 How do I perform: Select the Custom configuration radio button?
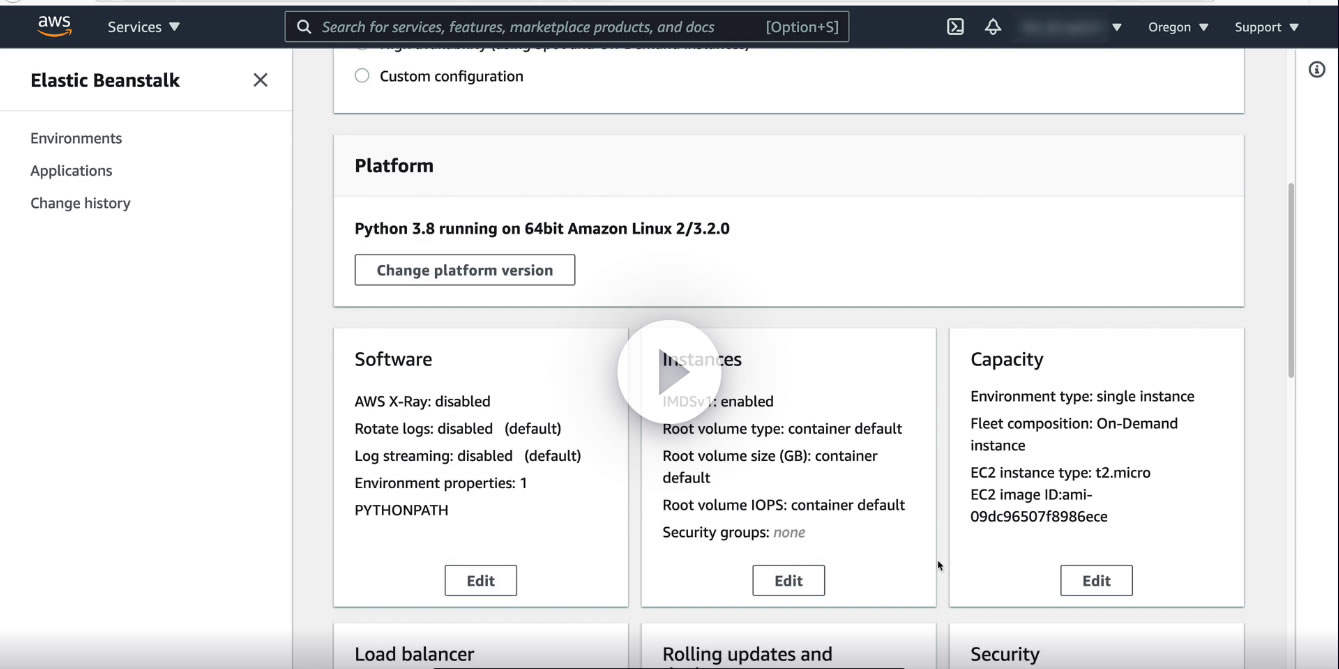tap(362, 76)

════════════════════

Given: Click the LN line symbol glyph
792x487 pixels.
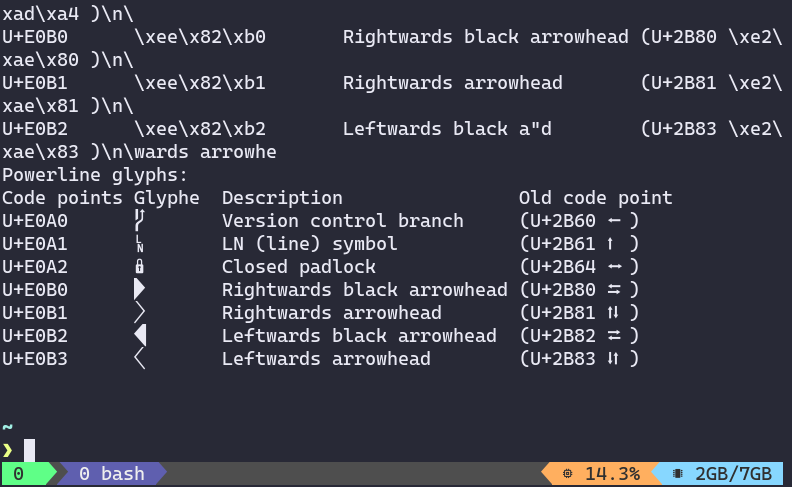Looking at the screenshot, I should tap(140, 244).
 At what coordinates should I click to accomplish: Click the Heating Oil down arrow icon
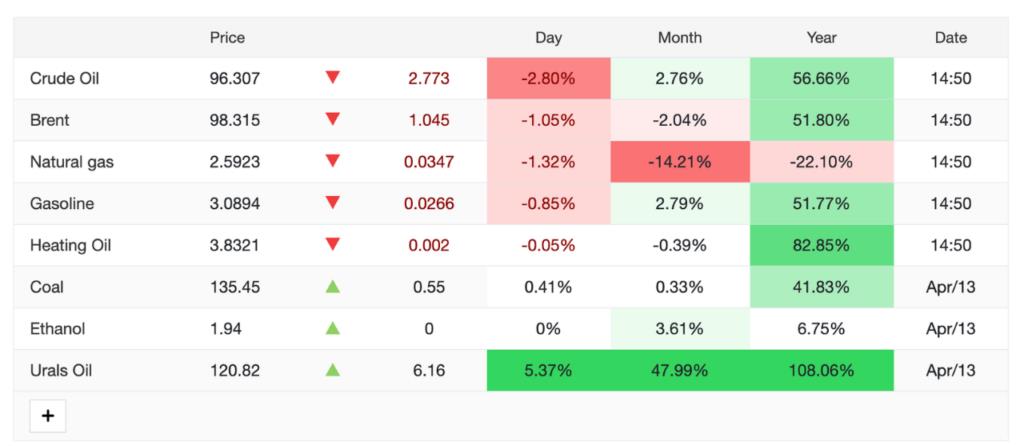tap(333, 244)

════════════════════

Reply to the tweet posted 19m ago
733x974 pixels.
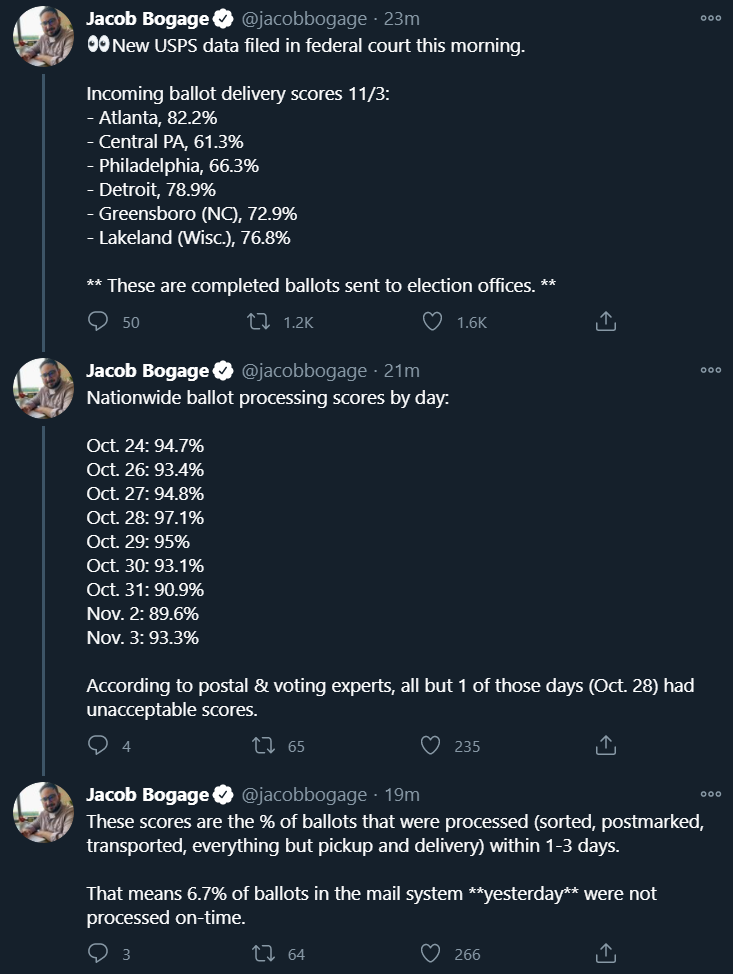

════════════════════

__What to work on__. Retype only the lines above between the line with "Reply to the tweet posted 19m ago" and the line with "733x974 pixels.", counting those two lines as well, and keep every character as it is.

__Your solution__.
Reply to the tweet posted 19m ago
733x974 pixels.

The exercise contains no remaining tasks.